The Valley of Premature Optimization

Posted on February 11, 2012 in Computrons Literature

So this is the first text produced using the new Nokogiri-based HTML parser unassisted. The process of getting it to work found me looking at a lot of the individual paragraphs of Ulysses on their own, and it made me want to read the book again. We’ll see how long I hold on to that.

One really important thing is that generating text based on a book this big (~15 megs in plain-text, and 16 with HTML markup) is taking FOR EVER. I’m not sure what I’m going to do about that. For one thing, there’s still a strong argument for having the parsing happen in Javascript which would make optimizing the current code a waste of time. If I don’t decide to do that, then I think dealing with it on the character level is probably the way to go. For now, suffering is the only option that doesn’t expose me directly to the root of all evil.

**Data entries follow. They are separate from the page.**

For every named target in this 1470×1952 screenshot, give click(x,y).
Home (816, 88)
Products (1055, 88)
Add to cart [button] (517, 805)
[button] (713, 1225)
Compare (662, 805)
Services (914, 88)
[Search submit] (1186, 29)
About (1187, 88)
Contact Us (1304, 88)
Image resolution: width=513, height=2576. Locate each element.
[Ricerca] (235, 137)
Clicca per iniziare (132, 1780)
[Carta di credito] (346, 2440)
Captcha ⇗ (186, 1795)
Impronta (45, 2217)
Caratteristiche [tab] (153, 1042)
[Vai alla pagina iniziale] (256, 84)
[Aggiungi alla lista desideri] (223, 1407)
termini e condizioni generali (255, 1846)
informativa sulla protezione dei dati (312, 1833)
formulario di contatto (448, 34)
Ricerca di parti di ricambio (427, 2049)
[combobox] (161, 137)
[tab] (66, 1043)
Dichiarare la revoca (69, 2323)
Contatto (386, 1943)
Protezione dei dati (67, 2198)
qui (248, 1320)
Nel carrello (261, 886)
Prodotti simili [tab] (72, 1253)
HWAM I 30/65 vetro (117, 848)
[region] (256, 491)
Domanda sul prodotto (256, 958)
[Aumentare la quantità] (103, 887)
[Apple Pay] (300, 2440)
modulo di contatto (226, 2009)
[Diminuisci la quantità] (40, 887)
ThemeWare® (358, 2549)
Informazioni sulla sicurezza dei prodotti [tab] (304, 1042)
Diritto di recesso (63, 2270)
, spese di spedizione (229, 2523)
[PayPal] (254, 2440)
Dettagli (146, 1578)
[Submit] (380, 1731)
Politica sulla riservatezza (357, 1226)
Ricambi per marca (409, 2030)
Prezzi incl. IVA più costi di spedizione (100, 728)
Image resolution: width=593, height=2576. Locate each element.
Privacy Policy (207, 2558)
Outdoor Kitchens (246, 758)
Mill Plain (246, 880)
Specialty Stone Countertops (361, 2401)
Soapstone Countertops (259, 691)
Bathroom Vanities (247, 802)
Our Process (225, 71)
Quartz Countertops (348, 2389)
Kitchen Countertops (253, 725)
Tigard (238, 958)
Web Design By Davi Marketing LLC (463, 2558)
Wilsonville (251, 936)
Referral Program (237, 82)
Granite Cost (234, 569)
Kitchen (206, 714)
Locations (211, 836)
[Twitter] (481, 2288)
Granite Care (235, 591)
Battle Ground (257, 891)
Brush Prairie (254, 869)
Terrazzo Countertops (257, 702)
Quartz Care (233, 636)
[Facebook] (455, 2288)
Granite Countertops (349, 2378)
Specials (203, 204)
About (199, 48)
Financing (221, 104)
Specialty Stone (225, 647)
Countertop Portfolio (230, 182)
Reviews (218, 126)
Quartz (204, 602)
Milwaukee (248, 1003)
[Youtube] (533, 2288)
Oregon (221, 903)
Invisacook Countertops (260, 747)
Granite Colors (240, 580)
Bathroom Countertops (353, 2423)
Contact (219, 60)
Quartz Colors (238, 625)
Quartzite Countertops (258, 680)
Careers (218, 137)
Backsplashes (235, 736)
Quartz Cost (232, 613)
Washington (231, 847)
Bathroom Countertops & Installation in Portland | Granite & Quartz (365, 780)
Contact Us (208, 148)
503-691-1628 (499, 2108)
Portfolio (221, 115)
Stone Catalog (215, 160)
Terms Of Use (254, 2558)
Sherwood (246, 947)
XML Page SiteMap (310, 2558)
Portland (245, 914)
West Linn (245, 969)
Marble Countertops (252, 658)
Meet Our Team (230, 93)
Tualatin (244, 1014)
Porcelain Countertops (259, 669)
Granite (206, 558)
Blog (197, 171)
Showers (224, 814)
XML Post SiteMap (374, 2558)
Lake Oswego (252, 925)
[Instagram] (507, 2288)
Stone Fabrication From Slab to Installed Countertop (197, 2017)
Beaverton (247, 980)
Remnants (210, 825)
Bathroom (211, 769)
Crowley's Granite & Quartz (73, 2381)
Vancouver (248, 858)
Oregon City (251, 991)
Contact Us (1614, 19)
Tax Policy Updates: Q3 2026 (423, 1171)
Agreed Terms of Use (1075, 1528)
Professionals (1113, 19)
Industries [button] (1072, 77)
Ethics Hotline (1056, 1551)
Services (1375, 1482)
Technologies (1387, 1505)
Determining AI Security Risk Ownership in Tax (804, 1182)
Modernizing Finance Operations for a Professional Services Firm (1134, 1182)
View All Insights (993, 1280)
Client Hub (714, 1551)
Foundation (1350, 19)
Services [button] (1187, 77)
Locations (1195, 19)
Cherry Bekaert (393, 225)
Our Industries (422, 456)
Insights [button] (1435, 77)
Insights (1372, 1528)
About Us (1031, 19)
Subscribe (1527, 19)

The Project Gutenberg EBook of Ulysses, by James Joyce — I — Stately, plump Buck Mulligan wiped again his gem, turned it and put it neatly into her mouth, asking: –What time is that? –Seven d., sir… Thank you, sir. Mr Bloom said. The drain, you mean. –Drain? Lenehan said. It was an infinite great fall of dung, the breeders in hobnailed boots trudging through the meshes of his body laid. Dolor! O, he did. And Jacky Caffrey shouted to look, look, look, look: you look for some money somewhere? Dilly said. Give me my Wordsworth. Enter Magee Mor Matthew,

This is the best one of these that I have put up by some distance.